Written by Prashant Bhandari

Singha Durbar has always been the political and administrative hub for Nepal.  Built during the Rana regime, the perimeter of the palace serves as home to most of the ministries. Be it the rise and fall of monarchic governance, frequent changes to the constitution, or the newly embraced Republic model of government, the palace has witnessed it all and remained a stalwart authority in the centralised governance mechanism of the country.

However, with the promulgation of the latest constitution from the Constitutional Assembly (CA) on September 20, 2015, the country prepared to introduce federalism. The issues of decentralisation, inclusiveness and public participation have been resonating louder than ever – factors that are pivotal for the success of federalism. The old Singha Durbar still holds its power but now happily observes it being divided into three levels: Central, Federal and Local Government. This article looks at how local government has functioned so far.

Local bodies in Nepal have become more empowered than ever.

The local government is the one working closely with the people. The political parties initiated a programme known as Gaun Gaun ma Singha Durbar, to spread detailed information on the functions of government to the population.

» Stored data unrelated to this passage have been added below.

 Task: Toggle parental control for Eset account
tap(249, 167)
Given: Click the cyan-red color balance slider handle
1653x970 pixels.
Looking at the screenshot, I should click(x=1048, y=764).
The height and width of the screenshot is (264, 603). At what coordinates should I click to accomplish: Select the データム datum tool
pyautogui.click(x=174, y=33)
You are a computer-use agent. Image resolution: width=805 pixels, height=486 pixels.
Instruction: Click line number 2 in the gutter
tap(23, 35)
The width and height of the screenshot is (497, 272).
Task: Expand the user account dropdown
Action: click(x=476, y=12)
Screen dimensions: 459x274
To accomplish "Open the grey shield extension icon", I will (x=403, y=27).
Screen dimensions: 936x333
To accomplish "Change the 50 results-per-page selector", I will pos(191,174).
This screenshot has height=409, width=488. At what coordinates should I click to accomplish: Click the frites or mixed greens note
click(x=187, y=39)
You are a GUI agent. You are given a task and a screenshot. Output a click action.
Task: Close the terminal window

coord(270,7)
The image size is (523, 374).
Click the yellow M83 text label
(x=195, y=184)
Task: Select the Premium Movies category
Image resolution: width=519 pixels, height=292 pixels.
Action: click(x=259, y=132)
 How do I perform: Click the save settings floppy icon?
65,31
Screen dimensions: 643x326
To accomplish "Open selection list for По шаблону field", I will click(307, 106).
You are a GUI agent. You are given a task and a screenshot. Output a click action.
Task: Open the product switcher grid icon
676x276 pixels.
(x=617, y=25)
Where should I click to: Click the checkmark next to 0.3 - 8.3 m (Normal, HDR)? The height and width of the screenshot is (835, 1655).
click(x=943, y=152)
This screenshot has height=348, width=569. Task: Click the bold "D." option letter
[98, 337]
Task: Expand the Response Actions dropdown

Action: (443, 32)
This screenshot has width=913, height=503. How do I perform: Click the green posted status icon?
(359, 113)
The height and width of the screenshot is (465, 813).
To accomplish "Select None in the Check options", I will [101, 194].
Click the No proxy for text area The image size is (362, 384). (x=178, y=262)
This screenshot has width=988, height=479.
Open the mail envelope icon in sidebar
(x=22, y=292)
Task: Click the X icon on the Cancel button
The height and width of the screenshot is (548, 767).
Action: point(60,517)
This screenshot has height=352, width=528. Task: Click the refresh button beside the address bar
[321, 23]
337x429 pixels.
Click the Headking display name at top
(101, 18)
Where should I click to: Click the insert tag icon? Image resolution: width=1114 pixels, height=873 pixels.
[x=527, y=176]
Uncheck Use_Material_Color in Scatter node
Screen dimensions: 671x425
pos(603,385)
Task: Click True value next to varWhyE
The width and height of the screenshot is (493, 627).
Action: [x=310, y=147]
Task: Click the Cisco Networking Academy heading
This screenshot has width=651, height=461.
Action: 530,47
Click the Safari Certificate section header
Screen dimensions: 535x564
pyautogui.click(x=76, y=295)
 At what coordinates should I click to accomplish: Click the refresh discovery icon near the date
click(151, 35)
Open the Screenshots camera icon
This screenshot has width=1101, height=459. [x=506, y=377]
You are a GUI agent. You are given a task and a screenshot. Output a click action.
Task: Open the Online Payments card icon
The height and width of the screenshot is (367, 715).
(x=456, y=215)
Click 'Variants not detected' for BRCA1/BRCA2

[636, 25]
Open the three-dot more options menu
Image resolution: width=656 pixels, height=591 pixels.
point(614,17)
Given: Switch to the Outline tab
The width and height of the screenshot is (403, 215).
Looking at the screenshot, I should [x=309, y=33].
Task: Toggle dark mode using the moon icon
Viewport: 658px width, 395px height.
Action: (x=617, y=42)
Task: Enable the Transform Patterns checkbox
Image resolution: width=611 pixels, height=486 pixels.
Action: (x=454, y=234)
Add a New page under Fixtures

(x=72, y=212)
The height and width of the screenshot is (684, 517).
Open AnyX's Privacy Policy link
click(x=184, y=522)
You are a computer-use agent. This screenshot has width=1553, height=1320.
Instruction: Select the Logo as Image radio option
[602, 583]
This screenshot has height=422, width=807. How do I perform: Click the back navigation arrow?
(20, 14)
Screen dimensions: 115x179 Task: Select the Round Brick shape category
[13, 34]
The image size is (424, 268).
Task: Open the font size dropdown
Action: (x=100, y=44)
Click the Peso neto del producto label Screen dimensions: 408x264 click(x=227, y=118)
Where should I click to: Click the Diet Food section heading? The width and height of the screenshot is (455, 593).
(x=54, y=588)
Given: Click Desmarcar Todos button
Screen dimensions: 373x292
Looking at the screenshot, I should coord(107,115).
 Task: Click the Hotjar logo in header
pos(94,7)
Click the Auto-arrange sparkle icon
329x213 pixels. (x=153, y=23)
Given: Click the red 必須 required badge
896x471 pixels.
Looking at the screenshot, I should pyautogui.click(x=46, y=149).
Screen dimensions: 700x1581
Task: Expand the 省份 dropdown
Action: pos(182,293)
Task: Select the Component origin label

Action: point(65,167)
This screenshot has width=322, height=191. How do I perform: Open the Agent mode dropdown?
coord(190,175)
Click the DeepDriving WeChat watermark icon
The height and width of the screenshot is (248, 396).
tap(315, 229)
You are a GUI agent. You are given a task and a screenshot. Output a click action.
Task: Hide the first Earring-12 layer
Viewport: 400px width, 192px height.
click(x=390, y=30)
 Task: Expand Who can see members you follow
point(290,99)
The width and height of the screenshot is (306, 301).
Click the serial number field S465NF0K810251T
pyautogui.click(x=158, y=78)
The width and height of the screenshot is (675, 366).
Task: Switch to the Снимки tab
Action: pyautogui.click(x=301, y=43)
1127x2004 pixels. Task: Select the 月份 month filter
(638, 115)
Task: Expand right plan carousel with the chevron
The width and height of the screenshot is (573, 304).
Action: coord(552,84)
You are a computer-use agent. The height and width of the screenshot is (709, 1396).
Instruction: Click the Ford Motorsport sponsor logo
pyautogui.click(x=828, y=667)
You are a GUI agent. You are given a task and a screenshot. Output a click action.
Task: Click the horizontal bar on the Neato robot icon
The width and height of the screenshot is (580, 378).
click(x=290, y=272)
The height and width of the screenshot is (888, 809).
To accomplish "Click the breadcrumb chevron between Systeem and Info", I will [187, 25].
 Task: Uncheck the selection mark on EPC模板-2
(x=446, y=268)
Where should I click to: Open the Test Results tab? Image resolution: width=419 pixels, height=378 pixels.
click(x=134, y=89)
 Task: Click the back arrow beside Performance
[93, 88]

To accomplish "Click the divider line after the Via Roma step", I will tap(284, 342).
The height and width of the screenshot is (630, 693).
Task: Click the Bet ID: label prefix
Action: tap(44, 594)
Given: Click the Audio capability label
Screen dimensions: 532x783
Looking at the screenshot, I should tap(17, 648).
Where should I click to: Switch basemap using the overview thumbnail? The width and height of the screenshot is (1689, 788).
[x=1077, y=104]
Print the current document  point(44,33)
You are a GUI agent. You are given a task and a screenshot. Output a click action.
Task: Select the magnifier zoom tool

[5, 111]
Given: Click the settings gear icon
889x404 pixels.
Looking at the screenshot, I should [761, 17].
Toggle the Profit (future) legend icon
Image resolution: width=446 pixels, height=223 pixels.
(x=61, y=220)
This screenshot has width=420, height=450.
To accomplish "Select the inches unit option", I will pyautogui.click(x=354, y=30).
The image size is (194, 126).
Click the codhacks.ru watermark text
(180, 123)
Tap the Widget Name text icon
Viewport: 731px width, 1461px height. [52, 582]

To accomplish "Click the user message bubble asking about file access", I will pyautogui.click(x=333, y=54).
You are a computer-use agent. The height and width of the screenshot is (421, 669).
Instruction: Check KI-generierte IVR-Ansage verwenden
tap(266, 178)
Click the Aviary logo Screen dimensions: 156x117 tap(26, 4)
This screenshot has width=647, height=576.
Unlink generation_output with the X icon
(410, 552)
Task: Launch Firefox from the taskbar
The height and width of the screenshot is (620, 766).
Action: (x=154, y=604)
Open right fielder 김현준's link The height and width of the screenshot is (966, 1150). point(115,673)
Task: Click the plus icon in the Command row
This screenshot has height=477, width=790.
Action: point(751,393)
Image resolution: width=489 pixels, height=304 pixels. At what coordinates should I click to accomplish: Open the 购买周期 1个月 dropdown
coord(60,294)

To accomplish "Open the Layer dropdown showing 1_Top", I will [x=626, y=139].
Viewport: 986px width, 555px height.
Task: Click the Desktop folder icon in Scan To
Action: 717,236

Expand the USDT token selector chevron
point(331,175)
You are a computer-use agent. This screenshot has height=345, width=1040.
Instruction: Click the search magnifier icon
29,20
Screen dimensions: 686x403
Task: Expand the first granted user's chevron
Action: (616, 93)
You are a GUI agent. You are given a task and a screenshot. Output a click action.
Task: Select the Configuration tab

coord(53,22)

After demolishing the 3,467 old local bodies, elected representatives have been taking their seats in the 753 newly established local bodies – 6 Metropolis Cities, 11 Sub-Metropolises, 276 Municipalities and 460 Rural Municipalities. The 2017 election, completed in multiple phases, was the first of its kind since 1997. The then prevailing Maoist insurgency had disturbed the election scheduled for 2002, while the election called by King Gyanendra in 2006 saw fewer voters as the major political parties had boycotted the ballot.

The long vacant posts of elected members now have Mayors and Deputy Mayors in Municipalities, and Chairpersons and Vice Chairpersons in Rural Municipalities. Similarly, each ward chooses five members including the Ward Chairperson. Women in Nepal, who were traditionally seen to hold household positions, are now guaranteed political participation at the local level as two ward members must be female and one should come from socially deprived ethnic groups. There was a time when the representatives working within the people’s reach had no function than to make general appointments, maintain the Vital Registration System (population data), and carry out smaller development projects. Now they have both legislative and executive functions to exercise.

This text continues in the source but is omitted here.